[llvm] [MachineOutliner] Leaf Descendants (PR #90275)

Kyungwoo Lee via llvm-commits llvm-commits at lists.llvm.org
Fri Jun 7 16:24:34 PDT 2024


================
@@ -105,6 +114,68 @@ void SuffixTree::setSuffixIndices() {
   }
 }
 
+void SuffixTree::setLeafNodes() {
+  // A stack that keeps track of nodes to visit for post-order DFS traversal.
+  std::stack<SuffixTreeNode *> ToVisit;
+  ToVisit.push(Root);
+
+  // This keeps track of the index of the next leaf node to be added to
+  // the LeafNodes vector of the suffix tree.
+  unsigned LeafCounter = 0;
+
+  // This keeps track of nodes whose children have been added to the stack
+  // during the post-order depth-first traversal of the tree.
+  llvm::SmallPtrSet<SuffixTreeInternalNode *, 32> ChildrenAddedToStack;
+
+  // Traverse the tree in post-order.
+  while (!ToVisit.empty()) {
+    SuffixTreeNode *CurrNode = ToVisit.top();
+    ToVisit.pop();
+    if (auto *CurrInternalNode = dyn_cast<SuffixTreeInternalNode>(CurrNode)) {
+      // The current node is an internal node.
+      if (ChildrenAddedToStack.find(CurrInternalNode) !=
+          ChildrenAddedToStack.end()) {
+        // If the children of the current node has been added to the stack,
+        // then this is the second time we visit this node and at this point,
+        // all of its children have already been processed.

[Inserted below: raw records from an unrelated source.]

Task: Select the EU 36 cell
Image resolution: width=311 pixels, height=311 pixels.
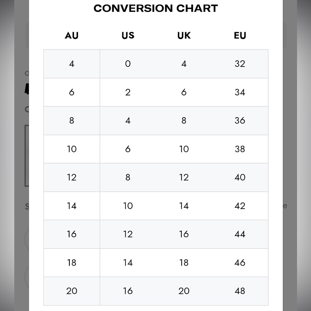Action: click(x=240, y=121)
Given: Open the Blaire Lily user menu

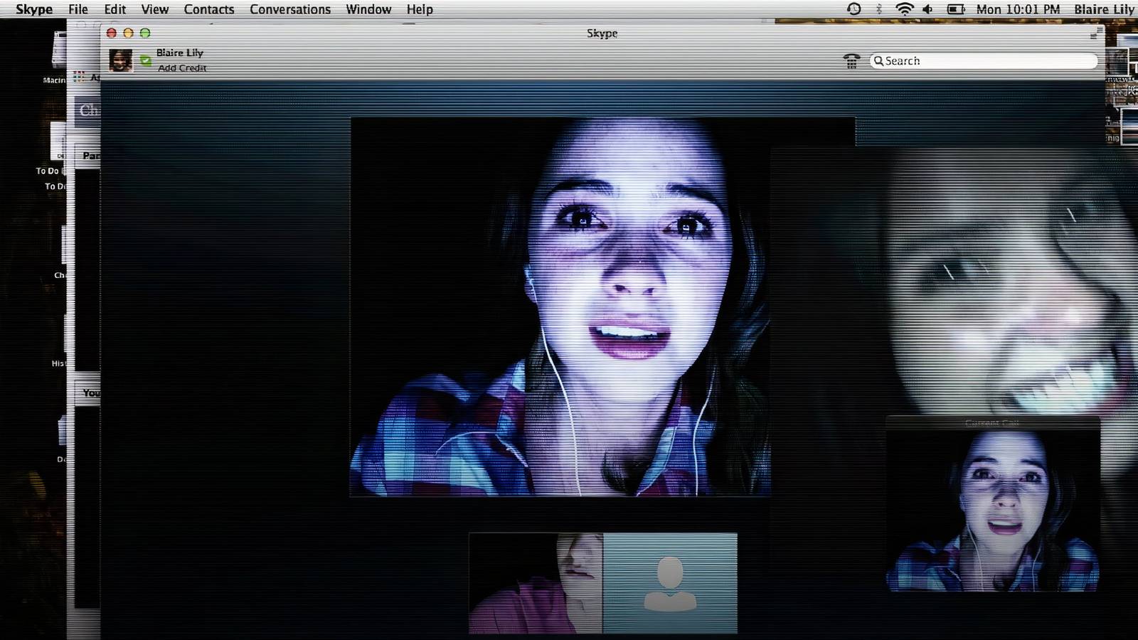Looking at the screenshot, I should (x=1103, y=9).

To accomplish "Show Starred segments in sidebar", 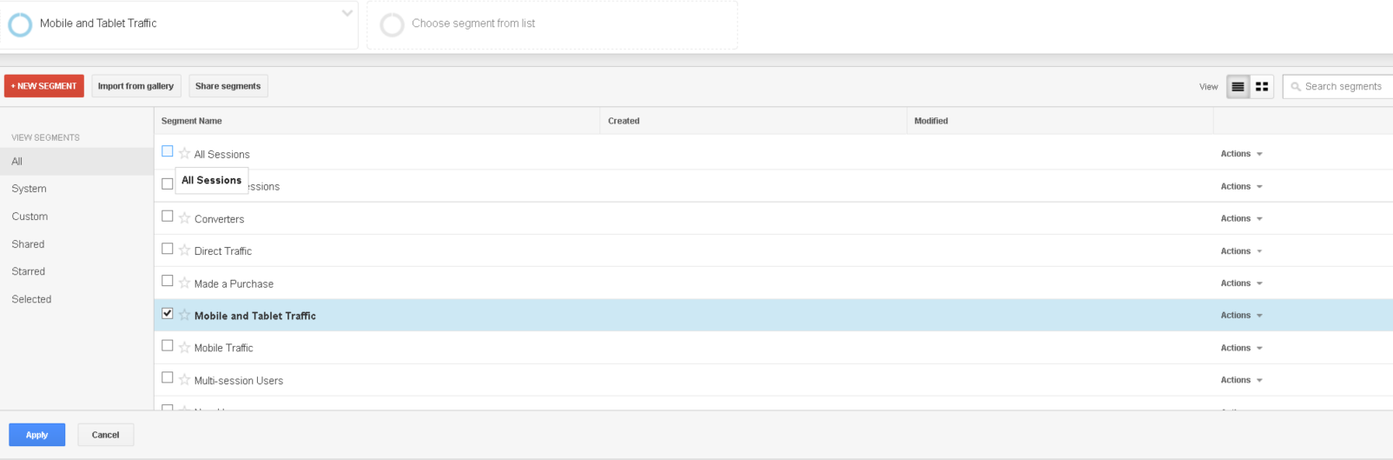I will 29,271.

Now, we can
+        // set its LeftLeafIdx and RightLeafIdx;
+        auto it = CurrInternalNode->Children.begin();
+        if (it != CurrInternalNode->Children.end()) {
+          // Get the first child to use its RightLeafIdx. The RightLeafIdx is
+          // used as the first child is the initial one added to the stack, so
+          // it's the last one to be processed. This implies that the leaf
+          // descendants of the first child are assigned the largest index
+          // numbers.
----------------
kyulee-com wrote:

Yeah. Using `MapVector` is an option, but it will be expensive for a large suffix tree. Given `setLeafNodes()` is the last step after the suffix tree is frozen while this step is read-only, I think it's okay. However, it's still clunky to iterate `Children` once for the first visit (below the `else` part) and again here in the second visit.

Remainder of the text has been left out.